EXERCÍCIO:
Prossiga a crónica sobre as reações da Europa ao terrorismo, começando logo após a última frase apresentada.

Um magnífico estudo, este de Alberto Gonçalves, menos histórico que o de Pacheco Pereira, mas de uma sagacidade interpretativa contundentemente esclarecedora.

Foi assim que a Europa perdeu a guerra
27 DE MARÇO DE 2016 
Alberto Gonçalves
Não é só o terrorismo islâmico - desculpem o pleonasmo - que entra na nossa rotina: a Europa também já tem reacções ao terrorismo na ponta da língua, sempre determinadas, sempre previsivelmente demolidoras para a moral de psicopatas. Sobretudo nas esferas oficiais, há a reacção épica, na qual nos declaramos chocados, apelamos à união dos povos e das crenças e juramos não nos deixar abater pela violência de uns poucos transviados. Tamanho fervor lírico abala brutalmente os terroristas.
Depois, há a reacção cosmética, dedicada a organizar vigílias, a iluminar monumentos a fim de convocar a Paz (como os antigos convocavam a chuva) e a proclamar nas "redes sociais" a profunda indignação que cada atentado nos suscita. Os mais activos chegam a pendurar no Facebook a frase "Je Suis (O Que Calhar)". Não custa imaginar o efeito destas medidas em sujeitos habituados a degolar inocentes.
Há a reacção especializada, normalmente assegurada nos estúdios televisivos por "politólogos" que começam por lembrar "a complexidade da questão", princípio que desenvolvem para consumo das massas até adormecê-las. O que as dissertações fazem aos membros do Estado Islâmico não deve ser bonito.
Há a reacção ecuménica, preocupada em esclarecer que todas as religiões zelam pela harmonia universal, incluindo aquelas com uma significativa quantidade de devotos empenhados em rebentar com o próximo. É coisa para deprimir os candidatos a mártires.
Há a reacção herege, que aproveita para recordar o carácter maligno das religiões em geral, no impecável pressuposto teórico de que apenas o acaso impede budistas, católicos e judeus de se explodirem regularmente em aeroportos ou estações de metro. Isto para os "jihadistas" é devastador.
Há a reacção alucinogénica, que supõe um vastíssimo "islão moderado" em comunidades que respondem às acções dos radicais com estímulo, protecção e, no mínimo, silêncio. Atitudes assim mantêm os bombistas em respeito.
a reacção baptismal, que aguarda pela divulgação da naturalidade dos "suicidas" para explodir (sem trocadilho) de júbilo: "Vêem, seus racistas? Vêem como afinal os tipos eram belgas?" - belgas chamados Mohamed e Abdul. Os dados do registo civil provocam razia nas fileiras do Daieche ou lá o que é.

MATERIAL:

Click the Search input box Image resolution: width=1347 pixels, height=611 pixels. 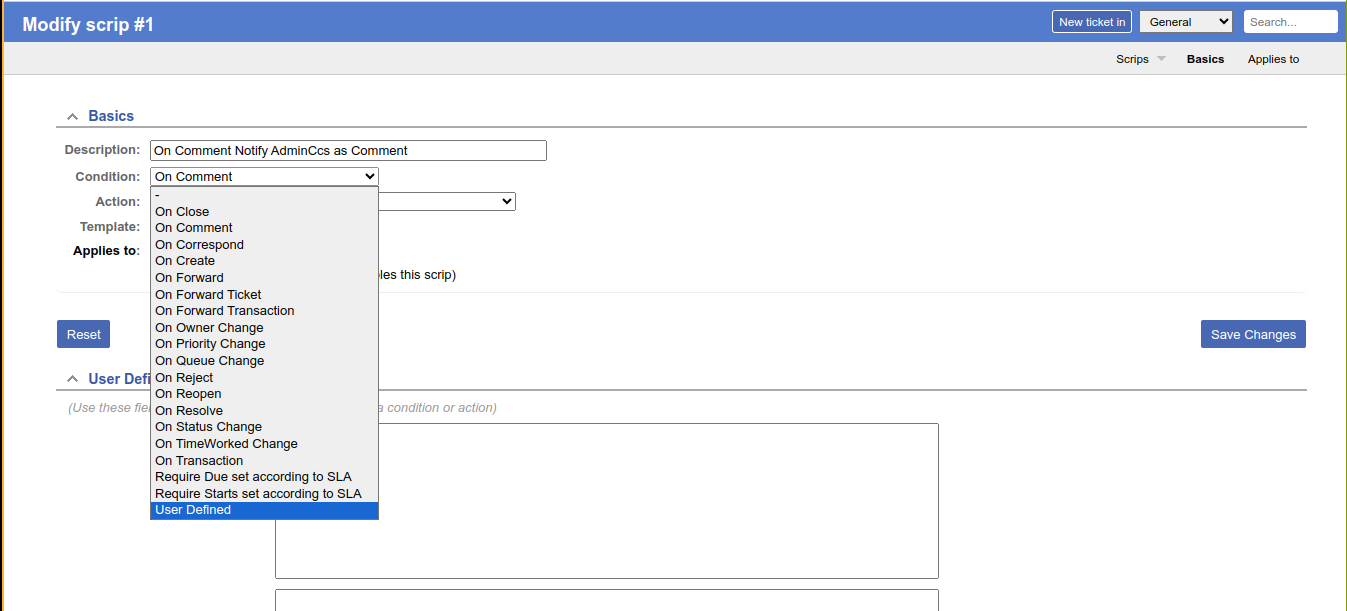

RESULTADO FINAL:
Há a reacção cartesiana, superiormente manufacturada por António Costa: "Por cada atentado que ocorre há dezenas que não ocorreram." E por cada português iluminado por um primeiro-ministro destes há milhões de estrangeiros que não o conhecem. Bem feito para os homicidas.
Há a reacção sociológica, que lamenta as chacinas por mera formalidade, já que no fundo se interessa exclusivamente pelas causas "profundas" das ditas. Se um tarado trucida xis pessoas a sangue-frio, importa é compreender o "contexto" que impeliu o pobrezito. As vítimas são irrelevantes se comparadas com a análise dos subúrbios em que o tarado cresceu, a ausência de políticas urbanísticas "transversais", a falta de estímulos governamentais à aculturação dos imigrantes, o desemprego e, em suma, o que servir para desviar a atenção da matança e nos transforme, a nós sem excepção, nos seus autores simbólicos. Tomem, extremistas, que já almoçaram.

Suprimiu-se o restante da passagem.